Below are the records; copy exactly the stretch from the line containing "Task: Click the" through the line containing "The height and", both ends included, and nothing else.

Data section:
== Segment start ==

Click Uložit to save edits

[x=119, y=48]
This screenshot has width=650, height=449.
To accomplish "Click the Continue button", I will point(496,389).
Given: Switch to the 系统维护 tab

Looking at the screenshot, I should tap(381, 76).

== Segment end ==
== Segment start ==

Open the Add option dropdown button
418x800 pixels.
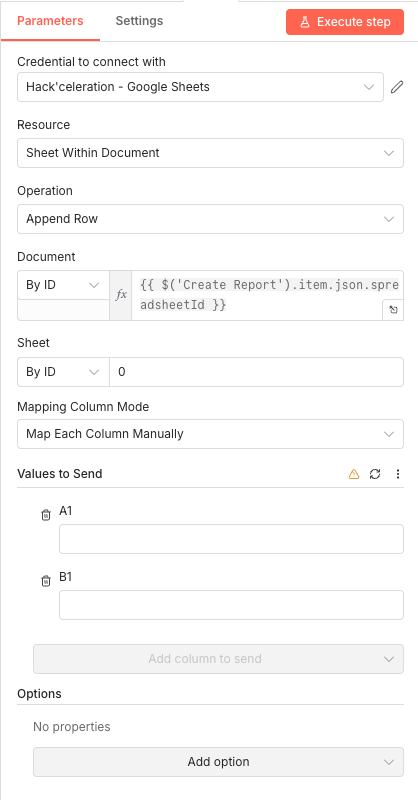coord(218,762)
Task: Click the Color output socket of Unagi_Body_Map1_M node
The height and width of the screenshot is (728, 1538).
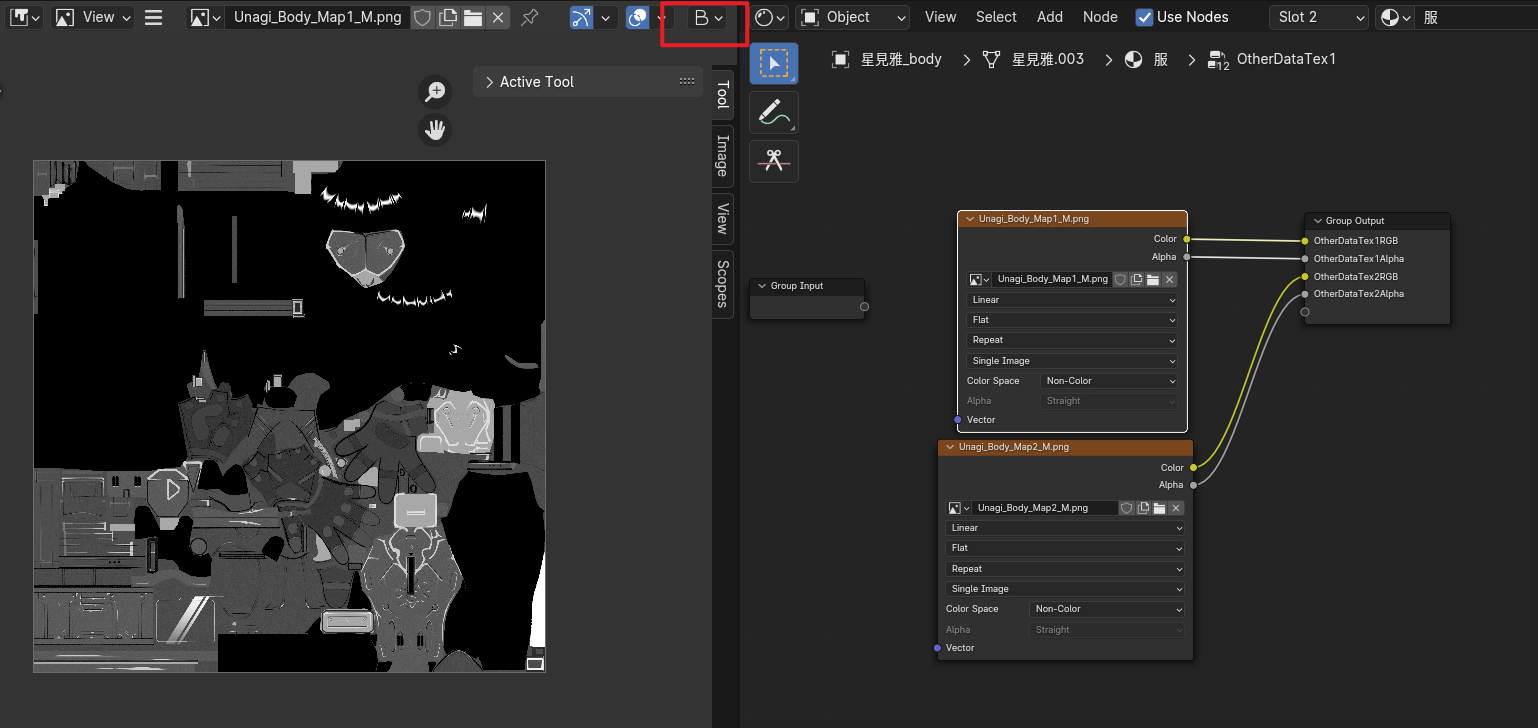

== Segment end ==
== Segment start ==

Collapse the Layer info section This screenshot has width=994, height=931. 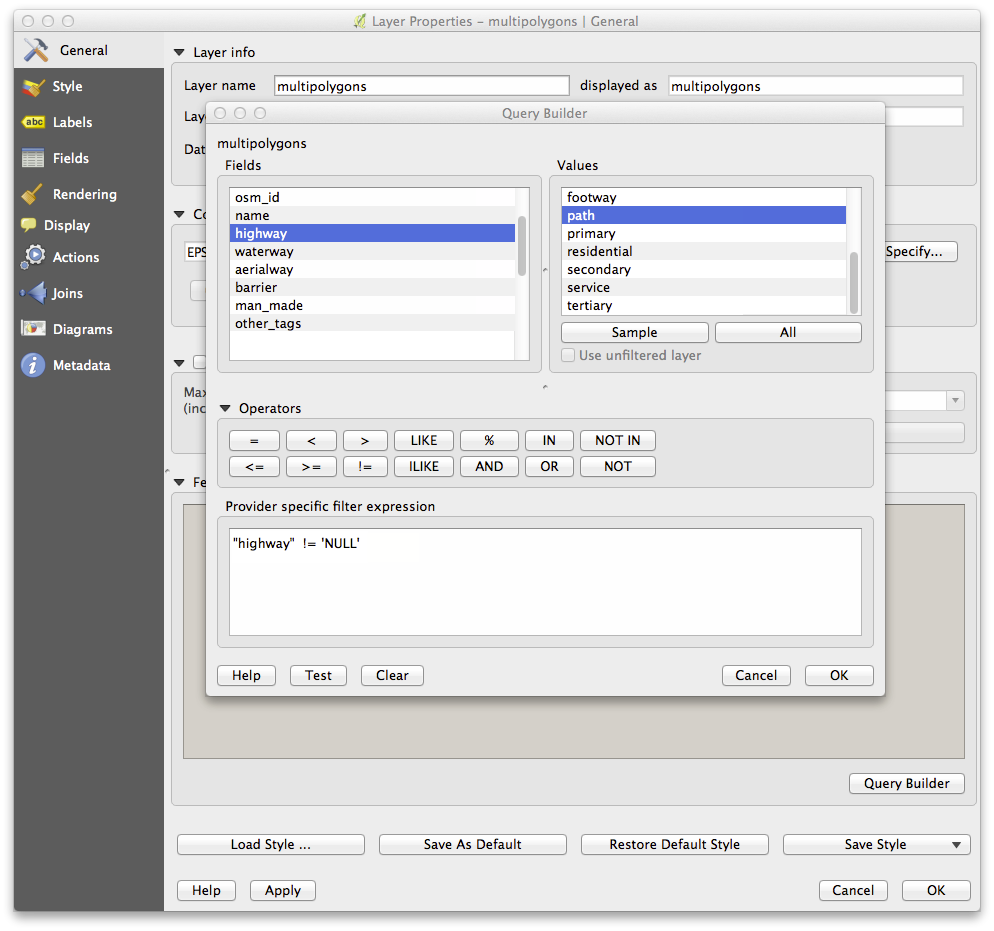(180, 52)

== Segment end ==

The completed task:
Task: Click the Color output socket of Unagi_Body_Map1_M node
The height and width of the screenshot is (728, 1538).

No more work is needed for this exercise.